This is what happens when we encounter the Risen Christ or Christ encounters us.  What Paul experienced in that moment was shattering and graceful, but it was shattering and graceful because he encountered the presence of the Risen Christ, a personal presence, who came to him in love. This is critically important to grasp here because Jesus is not an idea to ponder or a fact from the distant past that we verify, and what the Lord requires from his followers is more than our belief and behavior.  Jesus wants more than your belief in him, he wants more than your ideas about him. He wants people who know his significance is greater than his teachings. His teachings only have authority because of the person who stands behind them.  He wants more than your ethical behavior and your “Christian” niceties, as impressive as they might be.  Jesus wants you, your lifeall of it—so that you can come more alive as a person in him, to discover what it means to be human.  God sent the Son, flesh and blood, divine and truly human, a person, to meet us as persons along the road of our lives.  Jesus is a person we encounter, God with a face, not a thing, not an idea, but a personal presence who speaks to us, as the old hymn put it, “who talks with us and walks with and tells us that we are his own.”  He connects with us face-to-face, with a language that convicts even as it redeems.  In the conversation an exchange takes place and in that exchange, through the relationship, that interaction, we are transformed—person to person. It’s our ongoing relationship with God that matters most to God, not our belief and behavior.  When we walk with him our lives will change as we take on his traits, his love, his grace, his mercy, and his joy.  In this divine-human encounter we become more human, which is the whole point of the gospel!

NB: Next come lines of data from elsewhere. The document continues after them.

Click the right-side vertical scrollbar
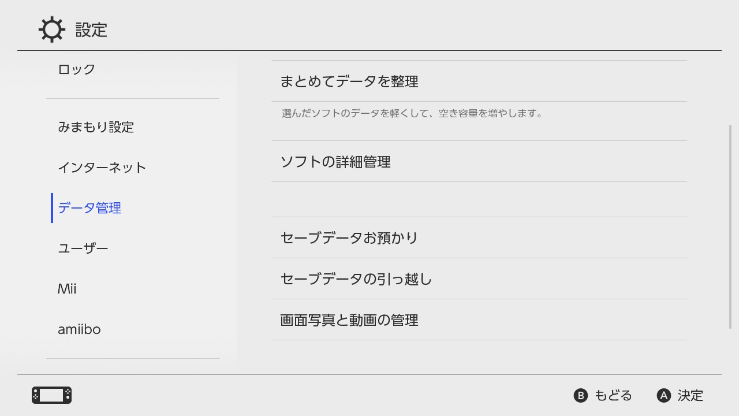The width and height of the screenshot is (739, 416). [x=730, y=226]
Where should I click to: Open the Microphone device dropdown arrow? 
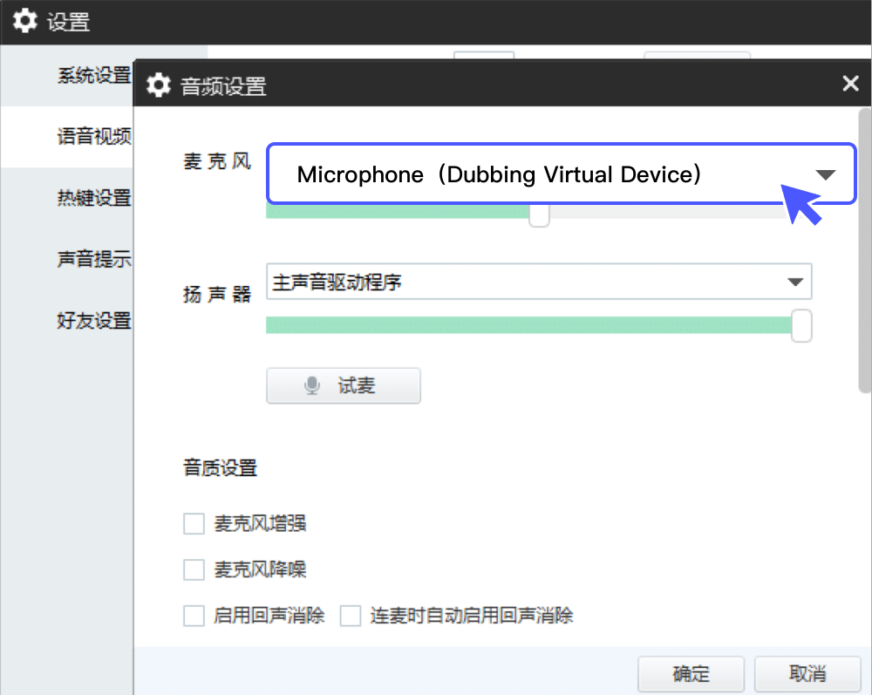(825, 174)
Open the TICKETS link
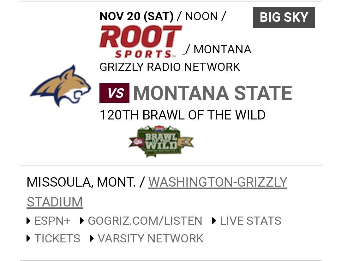Image resolution: width=341 pixels, height=261 pixels. pos(57,239)
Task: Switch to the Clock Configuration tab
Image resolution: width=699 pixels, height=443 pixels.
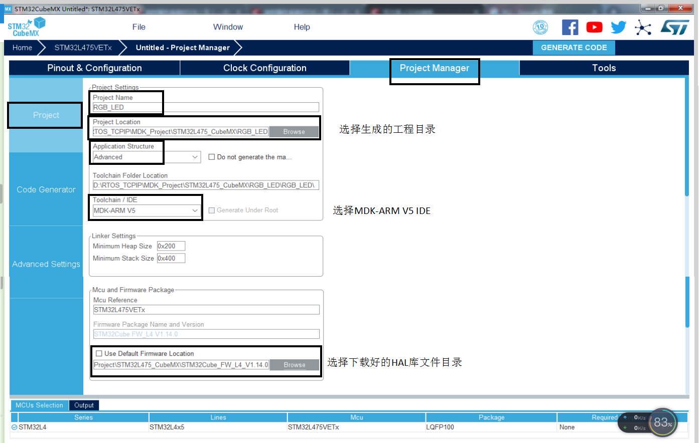Action: (265, 68)
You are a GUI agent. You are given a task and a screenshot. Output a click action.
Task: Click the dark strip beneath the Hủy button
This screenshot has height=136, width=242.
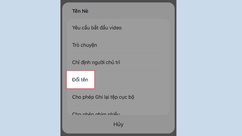[x=118, y=134]
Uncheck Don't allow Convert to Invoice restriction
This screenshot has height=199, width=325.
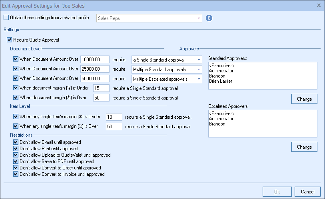coord(16,174)
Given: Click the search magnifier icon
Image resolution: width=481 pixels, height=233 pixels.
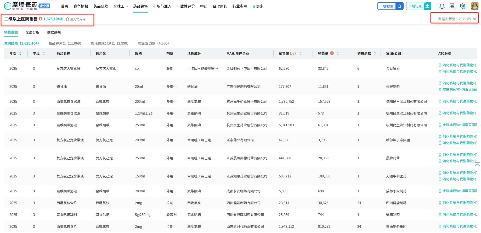Looking at the screenshot, I should point(399,6).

Few can claim a Damascus Road experience exactly like Paul’s. But it happens. Whether in dramatic or subtle ways, the Risen Christ still encounters people today. Whether in a moment or across the many years of a lifetime—which, when compared to the age of the universe, is still but a moment—he continues to tear open our false realities, shatters them, in grace, and allows God’s transfiguring light to shine through.  God’s light “in whose light,” as the Psalmist says, “we see light” (Psalm 36:9)—in whose light we see more light, who gives us ever more to see.  The Risen Christ still meets us along the way and astounds us and changes us. This is the good news: the Risen Christ wants to meet us along the road, wants to open up our eyes, wants to awaken life within us and make something of our lives, lives that glorify God! That’s why it is a privilege, honor, and joy to be part of the Church, serving as fellow-laborers in this holy work, God’s holy work transforming people, transforming the world.




[1] David Buttrick, The Mystery and the Passion: A Homiletic Reading of the Gospel Traditions (Minneapolis:  Fortress Press, 1992), 25.
[2] Buttrick, 25.
[3] Buttrick’s, 26.
[4] Anne Lamott, Traveling Mercies:  Some Thoughts on Faith (New York: Pantheon Books, 1999).
[5] See Acts 9:2, the name given to the early followers of Jesus.
[6] This quote is attributed to Einstein, but also to the physicist James Clerk Maxwell (1831-1879), who had a profound influence upon Einstein’s work, as well as social psychologist, Kurt Lewin (1890-1947).
[7] Alasdair MacIntyre, Whose Justice? Which Rationality? (Duckworth, 1988), 357.
[8] Trevor Hart writes:  “Facts, then, are not the pre-theoretical, value-free, pure units of given ‘public’ experience that popular mythology would have us believe. . . .  Real facts are already theory-laden, quarried from the mass of our experience via a complex process of interpretation, in reliance upon tools to which we entrust ourselves and through the exercise of skills upon the performance of which the success of our quest for knowledge depends.”  Faith Thinking:  The Dynamics of Christian Theology (London:  SPCK, 1995), 56.
[9] Bryan Burrough, Evgenia Peretz, David Rose, and David Wise, “The Path to War,” Vanity Fair (May 2004), 232.
[10] "Man stays concealed in his secure hiding place, secreted behind the walls of his I-castle; and nothing can really entice him out until one meets him who overcomes all the mistrust and anxiety about his very existence which drives him into self-security and there imprisons him.  Man remains imprisoned within himself until the one meets him who can free him, who can break down his system of defenses, so that he can surrender himself, and in this surrender of self receive what he needs to enable him to abandon his securities; that is to say, until that one comes who gives man the life for which he was created." Emil Brunner, The Divine-Human Encounter (London: SCM Press, 1944), 51.     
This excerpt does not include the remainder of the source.